Lately I have been feeling a little…. off.
It’s really hard to explain the feeling I’m having. Disappointment? Sadness? I’m not too sure, but I’m going to try.
A few years ago, I was in a different place in my life (as I’m sure we all were). But I was a different person too. And believe it or not, I really liked that person.
She was disciplined, active, informed, and quite happy with her life.
Now, I think back to that girl and wonder what happened to her? I feel like now, I’m so out of touch with everything, lazy, and extremely tired all the time. And because of that, I sort of feel like I’m putting this pressure on myself to immediately change back into that type of person. Don’t get me wrong, I would love to have some of those characteristics back, but I feel… pressured. The only person putting pressure on me, IS ME. Why am I doing this? I have no idea.
Part of me feels disappointed I even changed in the first place! But unfortunately, things in my life changed… so I pretty much had to re-adapt. I was definitely a product of my surroundings, and since they have changed so dramatically, I couldn’t help but change with it.
So now I’m saddened at the fact I had to change, and the person I turned into isn’t that great of a person. The good news is I can obviously recognize it and thus change it.
The bad news is I don’t know HOW to change it. Knowing me and the world I live in, I would LOVE for things to change over night…. but we know that doesn’t happen.
We know it takes a small step, followed by other small steps, and remaining consistent with those small steps. I also know when you start those small steps, you do it because you WANT to do it. You make this decision in your mind and you just stick with it. You focus on nothing else but your goal. Right now, my heart isn’t into it. My head; however, is all for it. My head is like, “Let me remind you of how things were, and show you how they are now.

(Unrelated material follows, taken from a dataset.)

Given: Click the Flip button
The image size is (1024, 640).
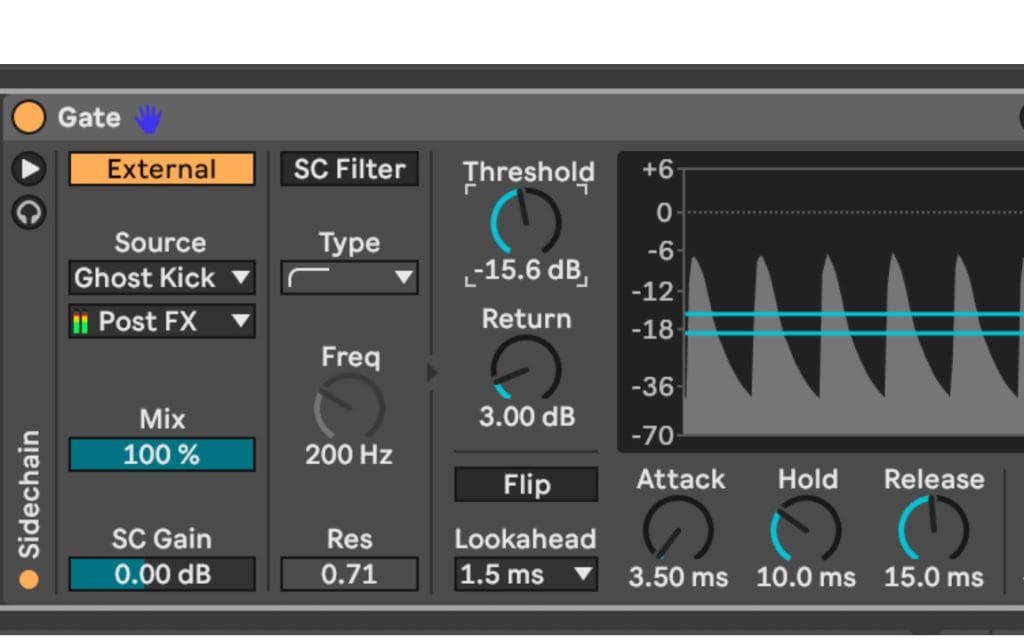Looking at the screenshot, I should point(526,485).
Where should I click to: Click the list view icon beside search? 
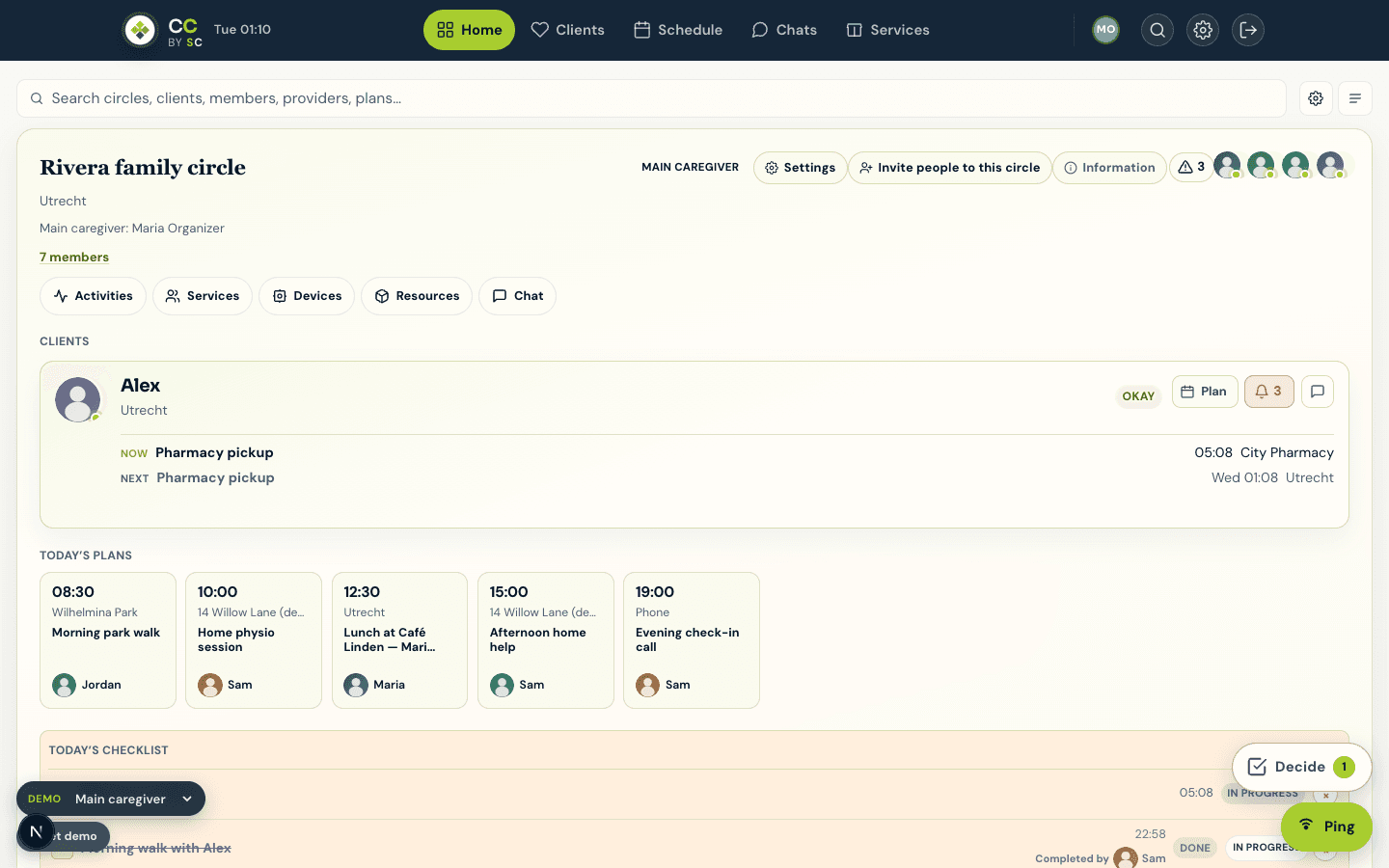(x=1355, y=98)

Don’t you want things to be that way again? To be that ‘you’ again?” And my heart is like, “Um… yeah… but, not right now.”
I hate it when my head and heart conflict.

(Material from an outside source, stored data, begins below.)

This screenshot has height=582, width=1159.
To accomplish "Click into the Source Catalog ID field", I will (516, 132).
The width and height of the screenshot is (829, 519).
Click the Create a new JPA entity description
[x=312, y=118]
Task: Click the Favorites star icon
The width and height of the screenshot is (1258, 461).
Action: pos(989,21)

My girlfriend once talked about having someone with her when she works out, because she knows this person can push her. If left alone, she succumbs to her mind’s defeat and gives in. I think I need like one of those… for my life. I need a little coach Jessica inside me to motivate me and push me. Believe it or not, I actually know what I’m capable of… and I know for a fact I’m not reaching my full potential. Hell, I’m not even reaching my usual baseline at this point.
I would LOVE to blame it on the weather and say that now we are losing sunlight and warm days. Part of it may be true, I am definitely seasonally affected. But I’m also aware winter comes around every year. I should also know it’s going to come whether or not I like it, and I have to push myself harder during that time.
I hear a lot of people complaining about their issues, and my response to them is usually, “Well, you’re the one who put yourself in this place to begin with!” It’s about time I start listening to my own advice and realize the only reason I am the way I am…. is because of me. The only person who can change me… is me. Maybe not change.. that sounds too scary of a word.. how about ‘improve’? I’m the only person who help me improve myself.
And it all starts with deciding to do it.